Issues to look forward to in Q3 2020

Optimism is the most significant factor for people to remember as we head into the final quarter of 2020. Scientists are working furiously on treatments and a vaccine that will remove the dangerous threat of coronavirus infections. However, the world is bracing for a new wave of infections during the flu season in the US and Europe. With coronavirus infecting the US President and first lady, the second wave of the virus shows that anyone is susceptible.

The economic costs of the global pandemic will be staggering, which will influence markets over the coming months and years. When it comes to commodities, lower prices so far in 2020 are leading to production declines. As prices reach levels where production falls, inventories are likely to begin to drop as the raw materials are the products that feed, clothe, power, and shelter over 7.685 billion people on our planet. Even after the tragic loss of life from the global pandemic, the population will continue to grow. Economic stagnation is likely to remain in the aftermath of the virus. The stimulus will weigh on the value of fiat currencies and boost government debt levels around the world. The decline in the purchasing power of fiat currencies could eventually cause commodity prices to skyrocket, causing periods of stagflation, an economic condition that is difficult to manage. Many markets made comebacks in Q2 and Q3, which could become a launchpad for the future. If the price action after 2008 repeats, we could see a bull market in the raw materials asset class in the coming months and years.

The US election will take the center of the stage alongside the coronavirus over the coming weeks. During Q4, the contentious exchanges between Democrats and Republicans are likely to rise. However, as the President remains in the hospital, it could result in a more civil tone following a tumultuous debate at the end of September. Simultaneously, the civil discord in the US will make the election period the most turbulent since 1968. If the election is close, no clear winner could stoke market volatility through the rest of this year.

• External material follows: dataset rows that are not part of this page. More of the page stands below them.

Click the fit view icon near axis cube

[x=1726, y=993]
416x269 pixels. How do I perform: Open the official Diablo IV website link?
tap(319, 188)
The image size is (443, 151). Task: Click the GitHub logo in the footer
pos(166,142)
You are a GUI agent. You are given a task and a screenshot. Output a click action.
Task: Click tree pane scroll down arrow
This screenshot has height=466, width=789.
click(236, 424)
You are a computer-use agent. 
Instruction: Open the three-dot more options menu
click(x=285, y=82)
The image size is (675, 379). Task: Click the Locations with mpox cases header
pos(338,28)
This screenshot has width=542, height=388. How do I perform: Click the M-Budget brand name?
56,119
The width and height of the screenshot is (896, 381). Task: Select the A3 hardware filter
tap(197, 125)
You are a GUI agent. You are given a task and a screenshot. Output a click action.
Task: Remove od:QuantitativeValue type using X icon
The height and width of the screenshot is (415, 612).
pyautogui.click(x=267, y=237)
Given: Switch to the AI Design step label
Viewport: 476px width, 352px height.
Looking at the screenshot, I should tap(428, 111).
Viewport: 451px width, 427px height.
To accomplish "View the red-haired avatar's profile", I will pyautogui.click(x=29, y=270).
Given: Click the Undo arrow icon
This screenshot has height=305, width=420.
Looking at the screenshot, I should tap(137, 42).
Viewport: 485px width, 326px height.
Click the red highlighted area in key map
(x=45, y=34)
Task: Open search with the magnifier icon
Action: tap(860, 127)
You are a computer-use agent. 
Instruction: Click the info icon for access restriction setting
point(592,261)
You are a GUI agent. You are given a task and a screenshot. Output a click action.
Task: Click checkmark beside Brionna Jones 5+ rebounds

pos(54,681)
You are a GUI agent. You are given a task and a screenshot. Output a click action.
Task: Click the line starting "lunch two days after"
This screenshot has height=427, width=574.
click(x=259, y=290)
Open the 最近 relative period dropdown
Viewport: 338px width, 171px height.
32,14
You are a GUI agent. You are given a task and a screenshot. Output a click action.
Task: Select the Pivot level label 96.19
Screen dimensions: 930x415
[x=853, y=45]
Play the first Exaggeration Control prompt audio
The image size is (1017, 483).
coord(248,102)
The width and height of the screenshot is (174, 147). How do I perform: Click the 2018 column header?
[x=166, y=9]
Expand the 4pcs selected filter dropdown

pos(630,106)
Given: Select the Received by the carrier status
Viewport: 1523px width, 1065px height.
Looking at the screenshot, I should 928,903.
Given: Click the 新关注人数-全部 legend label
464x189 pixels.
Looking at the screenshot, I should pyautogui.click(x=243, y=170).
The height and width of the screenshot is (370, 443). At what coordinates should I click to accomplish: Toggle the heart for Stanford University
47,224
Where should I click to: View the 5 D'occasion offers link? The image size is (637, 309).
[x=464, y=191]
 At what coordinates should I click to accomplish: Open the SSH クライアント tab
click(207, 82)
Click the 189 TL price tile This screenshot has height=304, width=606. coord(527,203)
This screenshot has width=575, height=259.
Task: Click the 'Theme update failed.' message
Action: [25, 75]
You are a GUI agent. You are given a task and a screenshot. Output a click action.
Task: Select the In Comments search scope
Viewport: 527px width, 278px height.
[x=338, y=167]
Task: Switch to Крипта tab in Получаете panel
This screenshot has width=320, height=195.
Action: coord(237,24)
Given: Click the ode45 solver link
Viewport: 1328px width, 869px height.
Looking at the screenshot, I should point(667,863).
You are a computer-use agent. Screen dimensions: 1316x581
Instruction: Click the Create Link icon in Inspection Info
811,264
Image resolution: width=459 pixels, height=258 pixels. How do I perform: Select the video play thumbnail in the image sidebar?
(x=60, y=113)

I expect price variance in markets across all asset classes to remain at very high levels throughout Q4 and beyond. Trading rather than investing could provide optimal results. Approach all risk positions with a plan, stick to stops, and take profits when they are on the table. Fundamental and technical indicators may not work as well as in the past, given the dramatic changes in economies and behaviors around the world. Look for commodities and stocks that are likely to continue to attract demand in the current environment. Be cautious when taking positions home overnight or over weekends. Follow the trends in markets and try to ignore the news cycle. If we learned anything in 2020, markets often divorce from new items and trends are a better indicator of market direction than reactions to the daily ups and downs of the news cycle.

Most importantly, stay safe and take care of the vulnerable. Believe in science, as it will eventually come up with the solution. As we head into Q4, the number of cases is rising again, but the mortality rate is declining as healthcare professionals have learned a lot over the past months. Remain cautious; optimism will help us all get through the most challenging period for the world of our lifetimes.